** Opening Entries provided block **

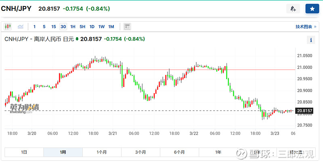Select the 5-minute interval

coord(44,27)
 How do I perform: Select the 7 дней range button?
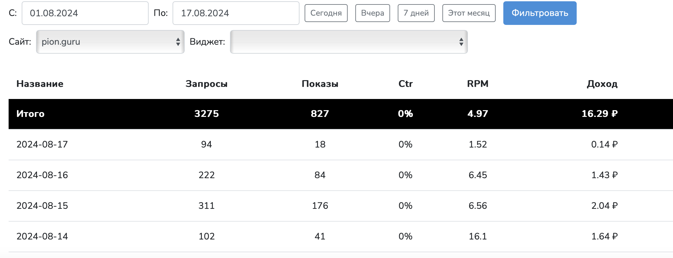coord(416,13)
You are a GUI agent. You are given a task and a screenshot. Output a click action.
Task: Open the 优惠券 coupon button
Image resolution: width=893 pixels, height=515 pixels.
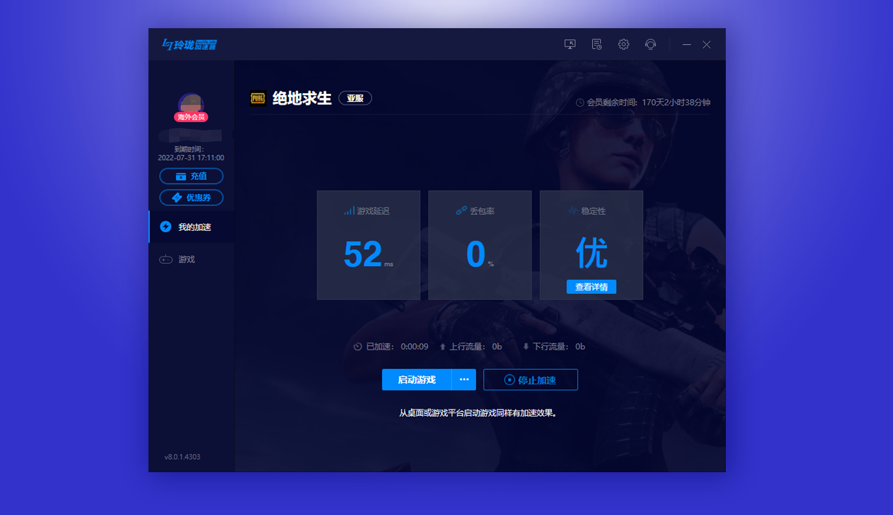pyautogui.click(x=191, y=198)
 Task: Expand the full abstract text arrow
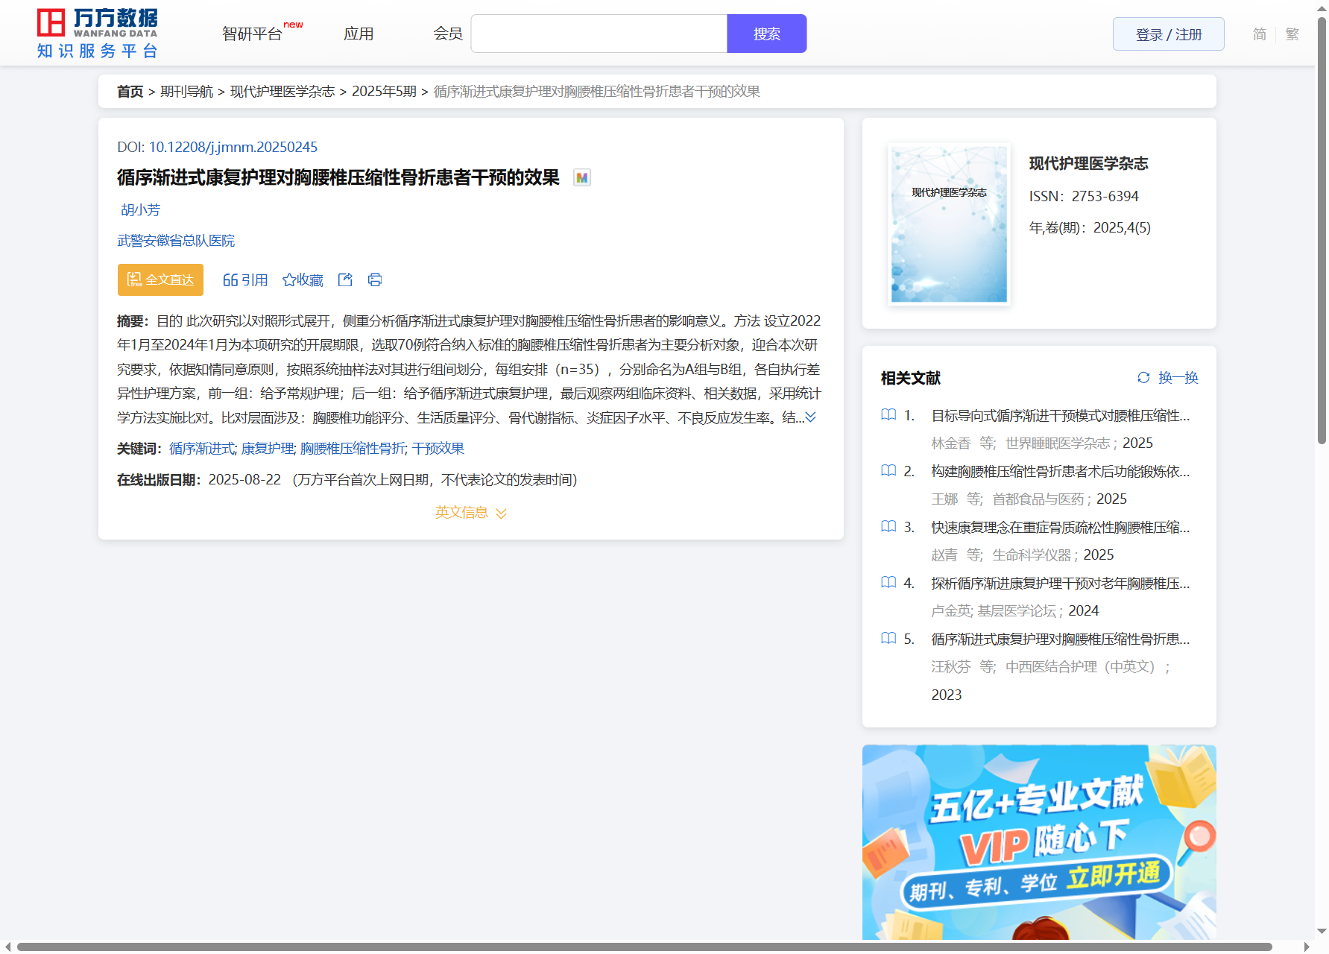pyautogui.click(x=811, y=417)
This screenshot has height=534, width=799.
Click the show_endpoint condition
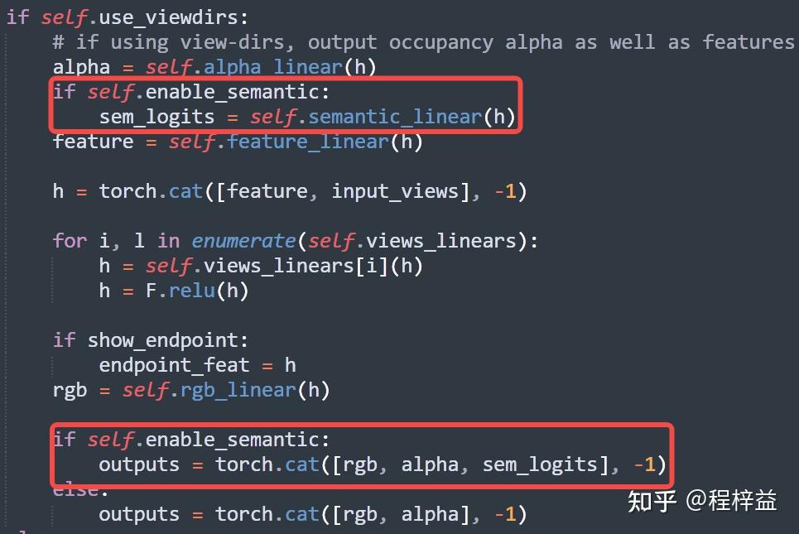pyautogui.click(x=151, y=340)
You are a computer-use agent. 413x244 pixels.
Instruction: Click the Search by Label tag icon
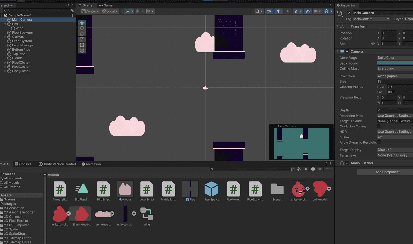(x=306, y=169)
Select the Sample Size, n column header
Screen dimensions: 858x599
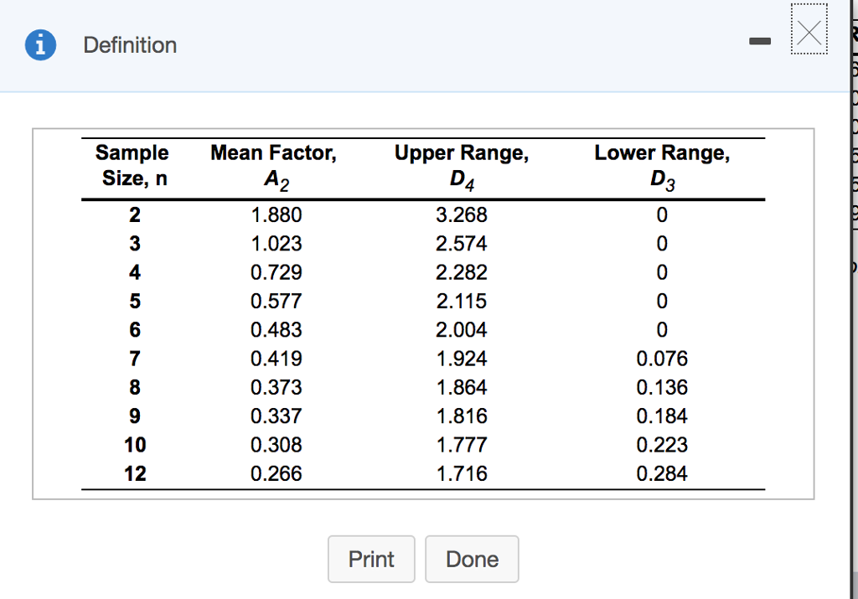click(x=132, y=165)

** Closing Entries provided block **
** Opening Entries provided block **

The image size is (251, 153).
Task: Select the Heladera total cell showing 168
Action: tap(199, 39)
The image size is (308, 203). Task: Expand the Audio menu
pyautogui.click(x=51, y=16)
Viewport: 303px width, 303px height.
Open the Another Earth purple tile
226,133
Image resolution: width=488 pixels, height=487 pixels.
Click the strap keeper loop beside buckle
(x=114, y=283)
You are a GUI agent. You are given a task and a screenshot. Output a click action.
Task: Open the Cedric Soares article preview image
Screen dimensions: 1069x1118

** Closing Entries provided block **

**Assignment**
Return only the part of the records above that opens with the line containing "Viewport: 303px width, 303px height." and closes with the line containing "Screen dimensions: 1069x1118", ends included.

**Solved exercise**
Viewport: 303px width, 303px height.
Open the Another Earth purple tile
226,133
Image resolution: width=488 pixels, height=487 pixels.
Click the strap keeper loop beside buckle
(x=114, y=283)
You are a GUI agent. You are given a task and a screenshot. Output a click action.
Task: Open the Cedric Soares article preview image
Screen dimensions: 1069x1118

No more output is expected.